結果的に、ユーザーの獲得という観点ではCOVID-19による巣ごもりは Facebook にとってポジティブな影響をもたらし、時間制限なしで最大50人が同時通話できる「Messenger Rooms」などニーズにあった新製品のローンチも相まってか、ユーザー数を増やしつつ利用率を維持することに成功しています。
#StopHateforProfit のボイコット運動は2020年7月に入っても継続されましたが、今回の決算報告で同月の第1-3週の広告売上について言及し、Q2の前年同期比である +10% とほぼ一致する成長率を記録していると伝えており、Q3全体についても同程度の成長が予測されています。
Revenue – In the first three weeks of July, our year-over-year ad revenue growth rate was approximately in-line with our second quarter 2020 year-over-year ad revenue growth rate of 10%. We expect our full quarter year-over-year ad revenue growth rate for the third quarter of 2020 will be roughly similar to this July performance.
(収益 – 7月の第1-3週の前年同期比広告収益成長率は、2020年第2四半期の前年同期比広告収益成長率10%とほぼ一致しました。2020年第3四半期の通期の広告収入成長率は、この7月の実績とほぼ同程度になると予想しています。)
ボイコット運動は同年7月31日をもって公式に終了しましたが、最大手広告主達の広告出稿停止の影響は Facebook にとって極めて軽微なもので、パンデミックで危機にさらされる事業者に向けた機能・リソースの拡充などもありスモールビジネスの予算を離さなかった Facebook に軍配が上がったと言えるでしょう(収益面に関しては)。
参考:
なお、発表の中でCCPA(California Consumer Privacy Act:カリフォルニア州消費者プライバシー法)に関する言及もなされていました。

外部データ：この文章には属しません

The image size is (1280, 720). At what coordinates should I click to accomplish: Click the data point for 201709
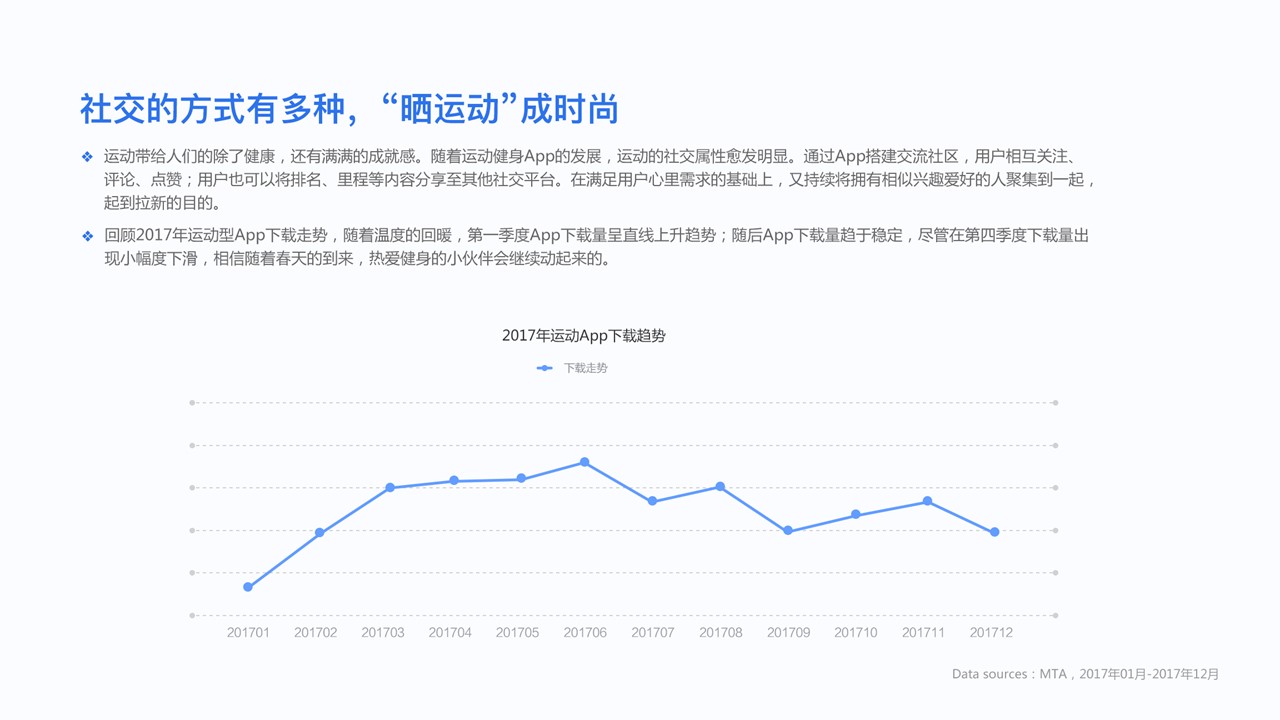tap(788, 531)
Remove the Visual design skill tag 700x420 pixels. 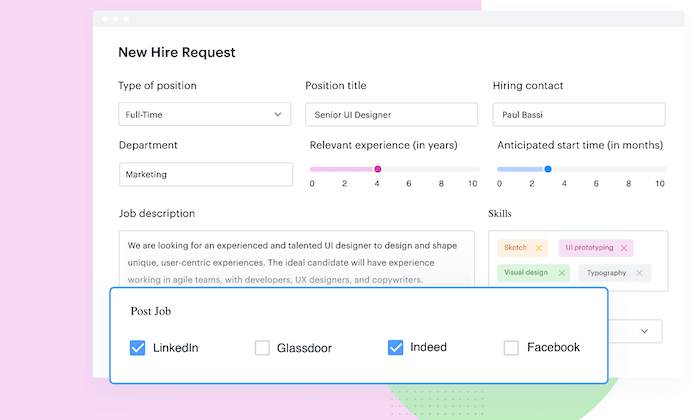562,273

headwinds related to ad targeting and measurement, including the impact of regulation, such as the California Consumer Privacy Act, as well as headwinds from expected changes to mobile operating platforms, which we anticipate will be increasingly significant as the year progresses.
(カリフォルニア州消費者プライバシー法などの規制の影響を含む広告ターゲティングと広告効果の計測に関連する逆風や、モバイル・オペレーティング・プラットフォームの変更による向かい風が予想されますが、これらは今後ますます重要になると予想しています。)